Итак, оделся и вышел из дома с предчувствием, что непременно кого-нибудь встречу. Бывают такие предчувствия, собственно, ни на чем не основанные: кого-нибудь… непременно… Кто это мог быть, я, разумеется, не знал и даже не пытался строить предположения, словно в этом заключалась бы попытка обмануть случай.
Случай же всесилен, и его не обманешь, не предугадаешь, чем он обернется, какую личину примет, какую рожицу тебе покажет. Поэтому я просто гулял (шатался) по старой Москве (раз одежда старая, то и Москва – соответственно) и ждал.
Но мне никто не встречался.
Тогда я в отместку стал думать, что случай меня обманывает. В конце концов, он имеет на это полное право, оставаясь при этом случаем, и нельзя ему пенять. Так я себя убеждал. И все-таки неприятно было чувствовать себя обманутым. Из-за этого чувства я стал пытаться неким образом воздействовать на случай, понуждать его к тому, чтобы он себя проявил, высунулся из окопчика (а то окопался, видите ли), выманивать, создавать для него благоприятные условия.

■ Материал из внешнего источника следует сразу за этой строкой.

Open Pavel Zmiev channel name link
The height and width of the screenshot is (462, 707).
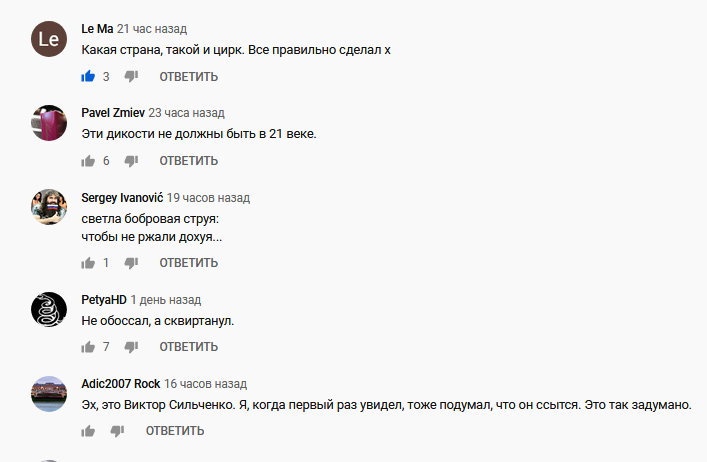(113, 113)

Словом, всячески его ублажал, улещивал, прикармливал, будто жирного сома под трухлявой корягой.
Ради этого прикорма я посетил знакомые места, где раньше встречал многих друзей, приятелей (и приятельниц): университетский дворик, Александровский сад, Чистые пруды, Яузский бульвар. Никого. Я готов был возмутиться и вознегодовать, и вдруг там, где Яузский бульвар переходит в Покровский, случай, похоже, снизошел ко мне.
Вдали показалась некая фигура. Словно сотканная из туманной дымки, она пошатывалась на ветру, переламывалась пополам, меняла очертания, то удлинялась, то укорачивалась, то сминалась, то разглаживалась.